Koutsis et al. reported a case of β-thalassemia major combined with PFBC [19]. In that case, long-term transfusions created iron overload, which may cause hypoparathyroidism in thalassemia patients [20]. Besides, previous studies have confirmed that hypoparathyroidism, infection and systemic lupus erythematosus can lead to the formation of calcifications. In our case, she had no history of anemia-related symptoms or blood transfusion, nor did she have any associated endocrine changes. She also did not have calcium, phosphorus, or trace elements metabolism changes. Although 25-hydroxyvitamin D changes and calcifications have been reported to cause intracranial calcification, vitamin supplementation is sufficient for menopausal women who have low levels of 25-hydroxyvitamin D [21]. Therefore, there might be other reasons for the formation of intracranial calcifications in this patient. Notably, this patient did not have endocrine changes, which may have led to her calcifications being smaller than in previous cases, and their small size might be why the patient had no clinical manifestations.

Previously reported literature may shed light on the possible consequences of vascular calcification in these patients. A 65-year-old female patient with PFBC was reported to have a rare site cerebral haemorrhage because of the massive calcification of cerebral blood vessels in the basal ganglia (the most common site of cerebral haemorrhages) that may have prevented the occurrence of hypertensive cerebral hemorrhage [22]. In a report of a 36-year-old male patient with PFBC and ischemic stroke, it was proposed that the underlying pathogenic process of PFBC may lead to extensive calcium and mineral deposits in diseased vessels [23]. Uygur et al. implemented intracranial blood flow testing in the patient and recorded decreased blood flow in calcified areas, which may have led to further focal ischemic changes [24]. Neuropathology has proved that calcifications are observed in the media of medium and small calibre arteries, arterioles, and capillaries in PFBC, leading to luminal obstruction [25]. Further research confirms that alcium-phosphate accumulation initiates in neurovascular unit (including neurons, astrocytes, microglia, pericytes and endothelial cells) in PFBC patients and mouse models [8]. Calcium deposits can be a double-edged sword since a certain degree of calcification may be a favorable manifestation of blood vessels, preventing bleeding. However, severe calcification can lead to obstruction of the blood supply.

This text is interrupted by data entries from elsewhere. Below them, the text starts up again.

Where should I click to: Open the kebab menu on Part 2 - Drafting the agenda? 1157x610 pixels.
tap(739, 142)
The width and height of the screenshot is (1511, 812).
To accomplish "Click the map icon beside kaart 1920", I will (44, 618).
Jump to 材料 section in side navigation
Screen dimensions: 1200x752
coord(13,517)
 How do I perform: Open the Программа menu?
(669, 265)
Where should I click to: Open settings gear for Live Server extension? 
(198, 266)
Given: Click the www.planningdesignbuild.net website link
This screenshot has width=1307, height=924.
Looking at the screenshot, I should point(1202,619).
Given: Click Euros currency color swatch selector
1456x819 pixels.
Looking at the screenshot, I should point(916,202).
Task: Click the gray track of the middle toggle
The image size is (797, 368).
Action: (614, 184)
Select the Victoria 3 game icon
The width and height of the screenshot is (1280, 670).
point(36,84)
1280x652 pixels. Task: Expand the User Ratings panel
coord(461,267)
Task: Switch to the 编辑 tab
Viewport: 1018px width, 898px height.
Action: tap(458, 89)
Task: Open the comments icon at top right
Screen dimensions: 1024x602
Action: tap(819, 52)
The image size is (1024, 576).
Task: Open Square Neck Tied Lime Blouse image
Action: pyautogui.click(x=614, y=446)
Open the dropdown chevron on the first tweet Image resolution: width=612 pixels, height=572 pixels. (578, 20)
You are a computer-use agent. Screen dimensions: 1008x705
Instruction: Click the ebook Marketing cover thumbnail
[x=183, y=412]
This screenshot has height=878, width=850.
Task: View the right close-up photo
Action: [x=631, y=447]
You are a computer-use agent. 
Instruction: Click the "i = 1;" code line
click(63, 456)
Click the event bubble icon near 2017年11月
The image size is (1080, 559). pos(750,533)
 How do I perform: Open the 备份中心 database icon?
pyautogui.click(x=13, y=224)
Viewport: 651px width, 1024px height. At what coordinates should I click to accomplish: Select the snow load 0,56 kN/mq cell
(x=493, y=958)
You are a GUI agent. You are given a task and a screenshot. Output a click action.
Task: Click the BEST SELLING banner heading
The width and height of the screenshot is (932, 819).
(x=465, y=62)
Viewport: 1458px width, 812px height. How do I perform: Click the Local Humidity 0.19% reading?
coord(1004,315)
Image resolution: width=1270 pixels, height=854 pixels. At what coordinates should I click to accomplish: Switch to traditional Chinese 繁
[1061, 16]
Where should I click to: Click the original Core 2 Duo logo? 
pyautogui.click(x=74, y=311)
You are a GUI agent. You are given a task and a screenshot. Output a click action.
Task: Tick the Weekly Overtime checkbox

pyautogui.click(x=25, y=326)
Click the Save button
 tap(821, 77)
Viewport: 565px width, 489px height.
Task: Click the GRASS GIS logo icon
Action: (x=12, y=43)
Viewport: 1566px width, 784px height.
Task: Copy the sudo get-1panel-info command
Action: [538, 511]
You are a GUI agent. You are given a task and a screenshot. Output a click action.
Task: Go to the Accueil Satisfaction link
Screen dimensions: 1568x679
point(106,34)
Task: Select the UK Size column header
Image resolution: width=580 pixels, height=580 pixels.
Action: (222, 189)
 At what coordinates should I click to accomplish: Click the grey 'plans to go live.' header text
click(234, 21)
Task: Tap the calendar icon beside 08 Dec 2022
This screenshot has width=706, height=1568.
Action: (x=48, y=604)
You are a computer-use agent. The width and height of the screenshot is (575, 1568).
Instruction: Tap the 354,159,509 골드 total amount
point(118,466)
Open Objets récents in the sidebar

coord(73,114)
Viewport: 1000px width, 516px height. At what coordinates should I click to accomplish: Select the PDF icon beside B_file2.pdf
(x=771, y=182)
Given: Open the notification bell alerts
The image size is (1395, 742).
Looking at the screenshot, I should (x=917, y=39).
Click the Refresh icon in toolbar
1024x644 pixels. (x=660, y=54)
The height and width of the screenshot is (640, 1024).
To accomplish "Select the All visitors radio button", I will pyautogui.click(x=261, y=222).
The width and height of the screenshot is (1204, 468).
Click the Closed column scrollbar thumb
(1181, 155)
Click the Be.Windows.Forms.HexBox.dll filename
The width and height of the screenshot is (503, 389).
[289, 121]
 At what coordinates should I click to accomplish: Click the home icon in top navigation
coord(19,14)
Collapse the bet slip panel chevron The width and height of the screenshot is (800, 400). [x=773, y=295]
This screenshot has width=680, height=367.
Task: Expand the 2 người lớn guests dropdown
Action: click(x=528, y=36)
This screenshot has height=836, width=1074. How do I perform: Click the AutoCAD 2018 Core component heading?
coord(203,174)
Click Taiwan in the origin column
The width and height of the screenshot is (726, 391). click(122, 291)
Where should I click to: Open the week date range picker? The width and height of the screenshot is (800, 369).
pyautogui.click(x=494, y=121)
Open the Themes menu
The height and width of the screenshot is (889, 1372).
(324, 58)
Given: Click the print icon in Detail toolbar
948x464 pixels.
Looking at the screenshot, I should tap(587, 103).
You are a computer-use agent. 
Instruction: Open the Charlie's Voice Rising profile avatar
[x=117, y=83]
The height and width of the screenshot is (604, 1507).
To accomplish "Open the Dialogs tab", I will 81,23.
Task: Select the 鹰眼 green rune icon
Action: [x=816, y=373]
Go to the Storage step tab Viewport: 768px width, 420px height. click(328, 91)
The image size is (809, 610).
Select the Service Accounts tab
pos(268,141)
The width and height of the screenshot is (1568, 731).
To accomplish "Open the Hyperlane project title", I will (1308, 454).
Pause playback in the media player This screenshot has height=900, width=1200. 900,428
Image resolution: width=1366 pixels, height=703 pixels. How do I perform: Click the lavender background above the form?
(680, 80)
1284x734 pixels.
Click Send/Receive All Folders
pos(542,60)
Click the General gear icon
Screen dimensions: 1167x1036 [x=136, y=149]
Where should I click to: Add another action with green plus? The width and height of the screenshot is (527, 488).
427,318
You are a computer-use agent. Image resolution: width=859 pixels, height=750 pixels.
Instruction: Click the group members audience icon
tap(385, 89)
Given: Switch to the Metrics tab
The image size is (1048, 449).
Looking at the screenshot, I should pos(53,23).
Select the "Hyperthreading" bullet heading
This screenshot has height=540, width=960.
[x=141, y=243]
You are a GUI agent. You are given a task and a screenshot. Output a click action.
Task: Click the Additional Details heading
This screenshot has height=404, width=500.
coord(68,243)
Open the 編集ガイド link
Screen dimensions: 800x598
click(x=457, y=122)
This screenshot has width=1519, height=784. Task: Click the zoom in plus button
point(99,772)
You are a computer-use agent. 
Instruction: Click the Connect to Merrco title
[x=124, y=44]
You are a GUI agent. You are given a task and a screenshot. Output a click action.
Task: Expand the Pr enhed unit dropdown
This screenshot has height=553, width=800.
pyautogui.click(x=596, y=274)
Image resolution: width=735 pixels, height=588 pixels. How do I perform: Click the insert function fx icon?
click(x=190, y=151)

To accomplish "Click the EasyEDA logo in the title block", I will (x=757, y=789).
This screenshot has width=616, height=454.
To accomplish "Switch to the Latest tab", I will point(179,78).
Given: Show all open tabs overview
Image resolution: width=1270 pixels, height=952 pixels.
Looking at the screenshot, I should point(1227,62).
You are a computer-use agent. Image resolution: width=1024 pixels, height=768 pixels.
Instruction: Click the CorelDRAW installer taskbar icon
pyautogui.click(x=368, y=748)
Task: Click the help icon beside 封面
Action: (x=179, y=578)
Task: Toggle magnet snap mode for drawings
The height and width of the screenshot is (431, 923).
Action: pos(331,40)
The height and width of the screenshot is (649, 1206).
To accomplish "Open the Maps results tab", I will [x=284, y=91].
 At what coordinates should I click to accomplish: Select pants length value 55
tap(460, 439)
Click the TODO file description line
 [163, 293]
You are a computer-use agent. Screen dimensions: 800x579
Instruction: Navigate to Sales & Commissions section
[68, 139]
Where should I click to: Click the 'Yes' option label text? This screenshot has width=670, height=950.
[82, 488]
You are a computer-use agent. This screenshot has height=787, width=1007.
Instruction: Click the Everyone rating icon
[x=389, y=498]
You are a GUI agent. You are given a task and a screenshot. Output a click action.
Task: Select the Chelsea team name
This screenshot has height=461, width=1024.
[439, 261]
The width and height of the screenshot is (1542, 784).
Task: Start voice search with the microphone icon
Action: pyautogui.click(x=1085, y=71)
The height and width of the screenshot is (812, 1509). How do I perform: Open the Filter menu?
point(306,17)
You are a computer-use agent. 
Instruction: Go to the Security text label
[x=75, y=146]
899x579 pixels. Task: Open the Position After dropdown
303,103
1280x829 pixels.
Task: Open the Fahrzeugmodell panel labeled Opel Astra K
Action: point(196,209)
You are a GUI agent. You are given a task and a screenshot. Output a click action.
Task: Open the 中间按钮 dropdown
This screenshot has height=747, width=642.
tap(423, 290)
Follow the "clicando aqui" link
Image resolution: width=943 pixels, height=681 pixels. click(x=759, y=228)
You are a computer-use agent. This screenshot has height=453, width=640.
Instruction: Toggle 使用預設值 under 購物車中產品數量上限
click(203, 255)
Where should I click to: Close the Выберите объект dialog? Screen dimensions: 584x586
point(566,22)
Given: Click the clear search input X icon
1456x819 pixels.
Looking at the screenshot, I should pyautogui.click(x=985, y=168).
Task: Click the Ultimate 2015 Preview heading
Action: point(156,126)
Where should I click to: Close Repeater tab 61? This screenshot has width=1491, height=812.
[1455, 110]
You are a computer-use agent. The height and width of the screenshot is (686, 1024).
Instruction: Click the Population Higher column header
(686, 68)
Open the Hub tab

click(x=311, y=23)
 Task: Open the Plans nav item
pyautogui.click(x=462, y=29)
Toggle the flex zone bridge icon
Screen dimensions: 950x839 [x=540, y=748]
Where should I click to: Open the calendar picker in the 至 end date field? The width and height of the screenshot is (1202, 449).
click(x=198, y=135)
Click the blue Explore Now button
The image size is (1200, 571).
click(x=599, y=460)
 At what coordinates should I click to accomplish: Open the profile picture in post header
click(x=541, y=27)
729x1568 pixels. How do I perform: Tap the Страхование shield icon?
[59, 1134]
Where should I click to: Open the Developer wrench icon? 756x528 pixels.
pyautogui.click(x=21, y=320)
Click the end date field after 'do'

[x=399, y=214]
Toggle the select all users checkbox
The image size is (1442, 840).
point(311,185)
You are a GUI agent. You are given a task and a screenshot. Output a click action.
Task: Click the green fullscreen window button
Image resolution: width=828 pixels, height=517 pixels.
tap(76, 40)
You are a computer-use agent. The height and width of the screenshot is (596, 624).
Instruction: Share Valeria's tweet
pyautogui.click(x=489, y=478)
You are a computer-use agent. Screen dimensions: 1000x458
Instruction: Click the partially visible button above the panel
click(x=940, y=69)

Based on these findings, we speculate that PFBC may be due to the formation of abnormal intracranial vascular calcification, which leads to a decrease in blood flow in the calcified area. This then leads to ischemic manifestations in the calcified area and an increased likelihood of bleeding elsewhere. Further clinical cohort studies are necessary to confirm our speculation. Regarding β-thalassemia, the occurrence of β-thalassemia and PFBC is unclear, and there are very few reports. We need more cases to confirm the relationship between β-thalassemia and PFBC and the possible underlying mechanism.

Patients with PFBC may be complicated by hypertension and intracranial aneurysm and other related diseases. Existing examples and evidence have confirmed that abnormal vascular calcification can have severe effects on blood vessels. Although the related factors and causes are unknown, we should pay attention to the blood pressure and intracranial blood vessels of PFBC patients. If there are enough cases, further mechanisms research on cerebrovascular disease, cerebral blood flow, and PFBC-related factors should be conducted.

In conclusion, our case provides clear images of the relative positions of PFBC and a ruptured intracranial aneurysm. This is the first reported case of a patient with PFBC associated with aSAH, ICH, and β-thalassemia. For patients with PFBC, we should pay attention to their blood pressure and intracranial vascular conditions, especially when combined with hypertension and persistent headache or other related prodromal symptoms of cerebrovascular disease. The association between PFGC pathogenic genotype and thalassemia is a point that we should further explore.